Um adolescente de 14 anos faleceu em uma UPA de Sorocaba após uma espera de 18 horas por transferência, com a família suspeitando de negligência médica e um quadro de dengue hemorrágica inicialmente tratado como gripe.

A saúde pública de Sorocaba, no interior de São Paulo, está sob os holofotes após a trágica morte de Riquelme Gabriel Almeida Santos, de apenas 14 anos, no último sábado, 27. O adolescente veio a óbito na Unidade de Pronto Atendimento (UPA) Éden, depois de aguardar por cerca de 18 horas por uma transferência crucial para a Santa Casa. A família de Riquelme registrou um boletim de ocorrência, levantando a séria suspeita de negligência médica e apontando que o jovem apresentava um quadro de dengue hemorrágica, cujos sintomas teriam sido, segundo o pai, tratados de forma inadequada.

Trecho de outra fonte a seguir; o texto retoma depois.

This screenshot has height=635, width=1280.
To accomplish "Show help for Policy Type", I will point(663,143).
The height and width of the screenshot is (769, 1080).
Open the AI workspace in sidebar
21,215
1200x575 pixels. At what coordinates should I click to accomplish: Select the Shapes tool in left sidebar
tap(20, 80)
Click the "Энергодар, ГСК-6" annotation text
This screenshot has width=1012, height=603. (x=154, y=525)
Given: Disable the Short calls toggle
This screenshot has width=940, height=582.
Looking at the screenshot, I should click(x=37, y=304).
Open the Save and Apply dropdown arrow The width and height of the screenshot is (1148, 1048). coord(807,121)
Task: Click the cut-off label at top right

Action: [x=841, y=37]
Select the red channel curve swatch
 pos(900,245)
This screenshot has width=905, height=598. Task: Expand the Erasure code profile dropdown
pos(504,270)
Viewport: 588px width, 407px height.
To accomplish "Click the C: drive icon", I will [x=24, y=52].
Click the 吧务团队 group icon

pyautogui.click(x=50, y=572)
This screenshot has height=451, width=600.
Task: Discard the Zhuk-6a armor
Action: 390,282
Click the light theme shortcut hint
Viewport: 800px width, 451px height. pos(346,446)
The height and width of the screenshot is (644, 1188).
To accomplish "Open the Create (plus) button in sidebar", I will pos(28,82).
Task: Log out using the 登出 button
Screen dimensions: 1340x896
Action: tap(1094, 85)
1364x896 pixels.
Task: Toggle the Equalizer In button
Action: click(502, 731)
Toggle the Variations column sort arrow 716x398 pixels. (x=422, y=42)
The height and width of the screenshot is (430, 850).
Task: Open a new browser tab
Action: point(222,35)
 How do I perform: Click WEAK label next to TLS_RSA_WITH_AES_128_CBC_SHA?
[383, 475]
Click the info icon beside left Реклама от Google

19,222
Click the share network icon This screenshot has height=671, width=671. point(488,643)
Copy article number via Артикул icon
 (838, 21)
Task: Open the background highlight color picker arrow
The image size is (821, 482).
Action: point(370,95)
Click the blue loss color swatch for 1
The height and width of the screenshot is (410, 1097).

A peregrinação de Riquelme pela rede de saúde começou com atendimentos no Pronto Atendimento do Laranjeiras, seguido de seu encaminhamento para a UPA Éden. De acordo com o relato familiar, exames foram realizados, e ele chegou a receber alta. Contudo, poucas horas depois, a piora do quadro clínico o levou de volta à mesma unidade. O jovem permaneceu internado, à espera de uma vaga hospitalar, mas a transferência não se concretizou a tempo, resultando em sua morte antes que pudesse ser levado para o hospital de referência.
Deyvisson Camini, pai do adolescente, expressou sua profunda indignação e dor, criticando o atendimento que seu filho recebeu. Ele relatou que os sintomas que indicavam dengue hemorrágica foram inicialmente tratados como uma simples gripe. “Meu filho estava com dengue hemorrágica, trataram ele como se fosse gripe. Dando soro, Tramal e dipirona na veia. Foram 18 horas com meu filho sofrendo, com dor, gemendo em cima de uma maca”, desabafou Camini em uma publicação nas redes sociais, descrevendo o momento dilacerante em que o filho faleceu em seus braços.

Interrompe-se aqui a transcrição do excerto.